All this levity is causing indignation further down the table. Mark's heckles ("Ladies and gentlemen, Theresa May!" "Ooh! May what?") are being shushed and tutted by some of the older members, for whom politics is clearly a serious business. To my horror, the conversation is turning inexorably towards asylum-seekers, and some of my fellow-guests are beginning to foam at the mouth. "In the days when Michael Howard's father moved to Britain, they were willing to work for a living, that's the difference!" bellows a dangerously red-faced gentleman across the table.

When someone starts up about the good old days of the British Empire, I feel I have to intervene, but I'm savaged by a surprisingly impassioned man to whom I have not yet been introduced, who angrily puts me straight. Then, Mark reveals that he is from South Africa. What really made him sick, he says, was that his gay friends couldn't empathise with the discrimination suffered by the black population. The man who is so against asylum joins in to condemn "the hypocrisy of the gay community in being racist". I wonder whether you couldn't say the same about gay men who cannot sympathise with those who seek asylum, but am shouted down.

Just as I think I might not get out of here alive, my knight in shining armour appears in the form of Esmond, a softly spoken Northern Irishman who quietly, intelligently, defends my outrageously liberal interpolations. I am stunned. Esmond started life fairly left-wing, he explains. Then, like most people, he started swinging towards the right. What surprises him now is that he has found himself becoming more left-wing again. I'll say. He's liberal in his attitude to asylum, frighteningly knowledgeable about the political history of the Armenians, and thinks that we probably shouldn't have invaded Iraq. So, what's a nice boy like him doing in a party like this?
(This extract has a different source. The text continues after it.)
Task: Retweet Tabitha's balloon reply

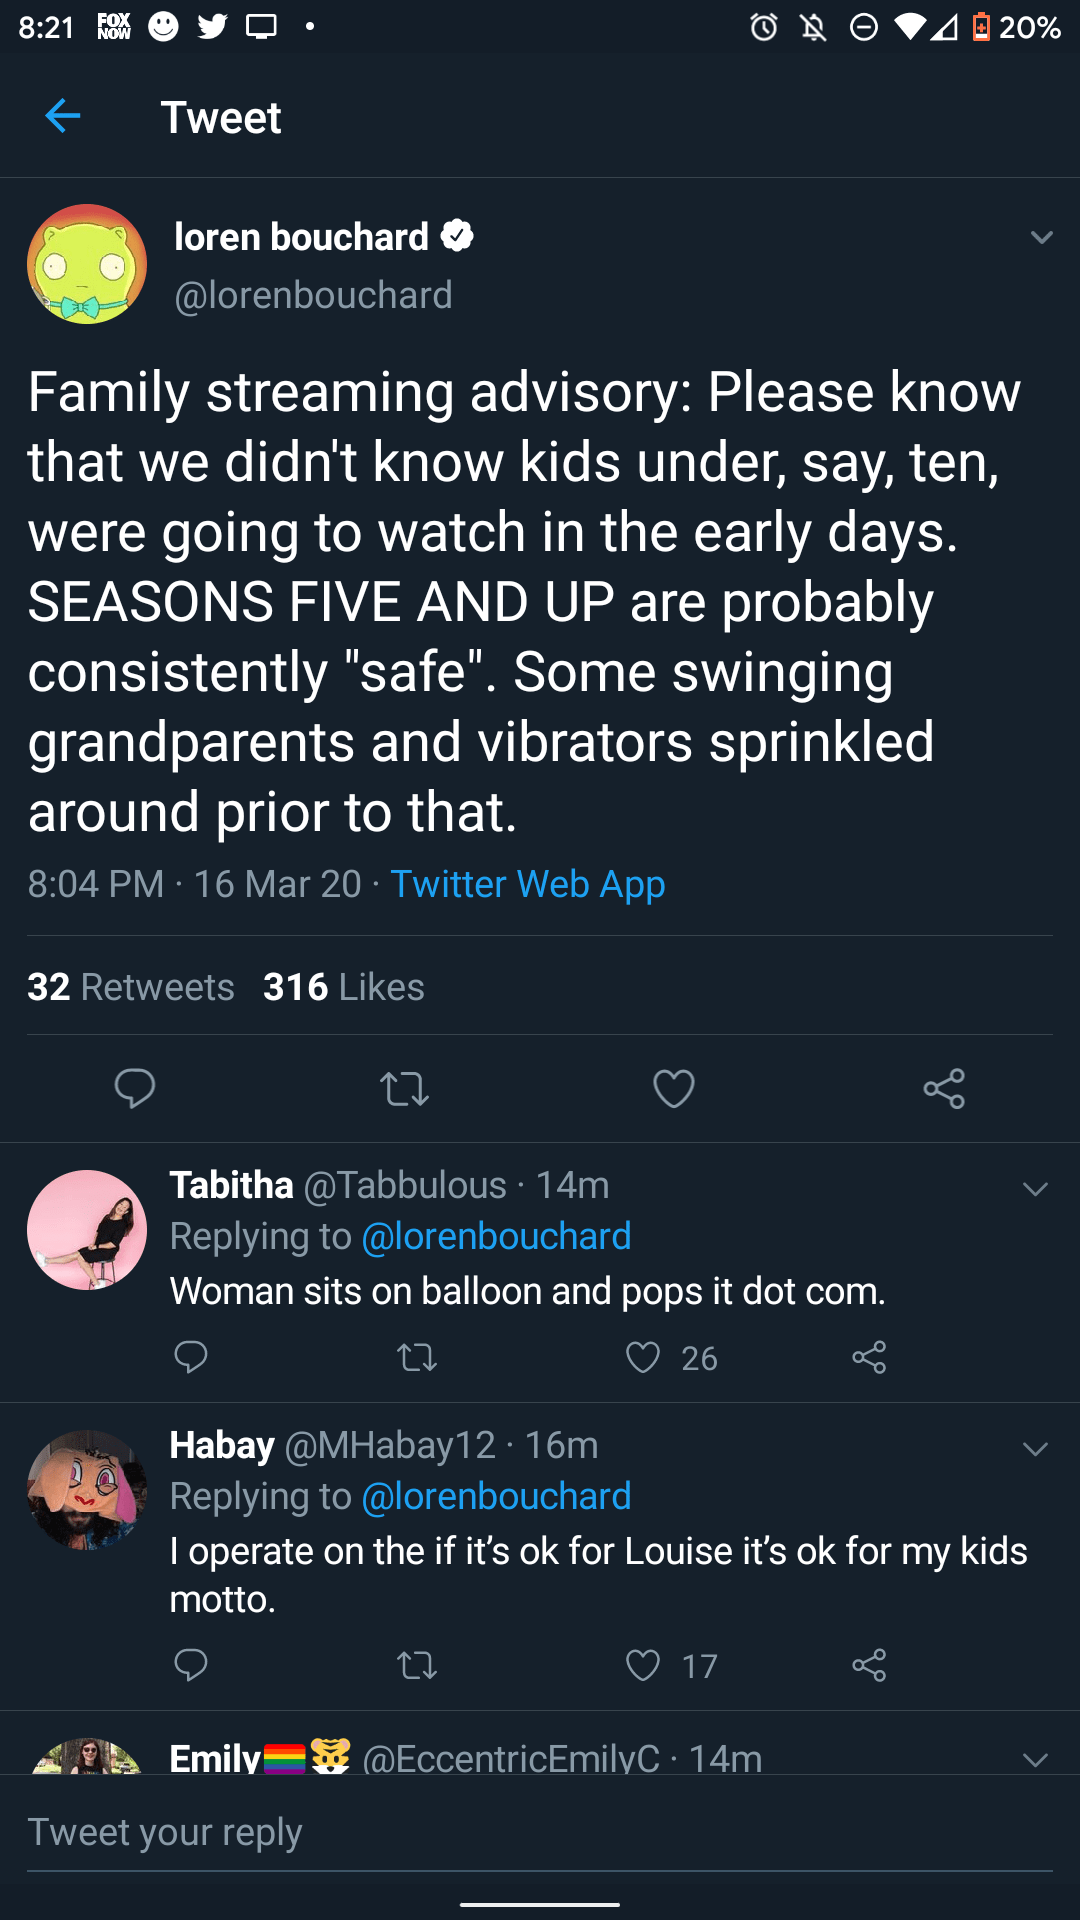Action: [x=417, y=1357]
I don't have time to ask, because Theresa May - a vision in rainbow-striped kitten heels and an orange, fur-trimmed sweater - is on her feet. Theresa was instrumental in getting Torch accepted by the party, and she is something of a heroine around here. Granted, that's not much of a compliment, since a previous Torch chairman once claimed that Ann Widdecombe "has a camp following. A lot of Tory men think she's wonderful... though not in the class of Thatcher, a true icon". But Torch's members are grateful. At least, some of them are.

As May gets ready to speak, a stage whisper is heard from somewhere down the table. "Ooh, I didn't know we'd hired a drag queen," bitches a man whose Moss Bros label is sticking out of his suit. "I mean, the shoes are one thing, but a feather boa...?" May persists, valiantly. She throws in a few footwear gags. She smiles indulgently as James brings up her namesake, the porn-star Teresa May. She ends with a morale-boosting fanfare and is roundly applauded. In a voice dripping venom, Moss Bros pipes up: "Just stick to wearing the shoes, dear."

As we file out, someone I haven't noticed before taps me on the shoulder. He glances towards his colleague - the man who was so explosive about asylum. "We're not all mad, right-wing nutters, you know," he says, and melts into the crowd.

Back in the bar, the faithful are discussing Theresa's speech. "We all know that what she said that time about our being the 'nasty party' isn't true," says one. "We know what she was trying to say: in recent years, we have been rather nasty to each other. But I hope that now, that's all changed."

Based on the evidence of this evening, there's still a long way to go.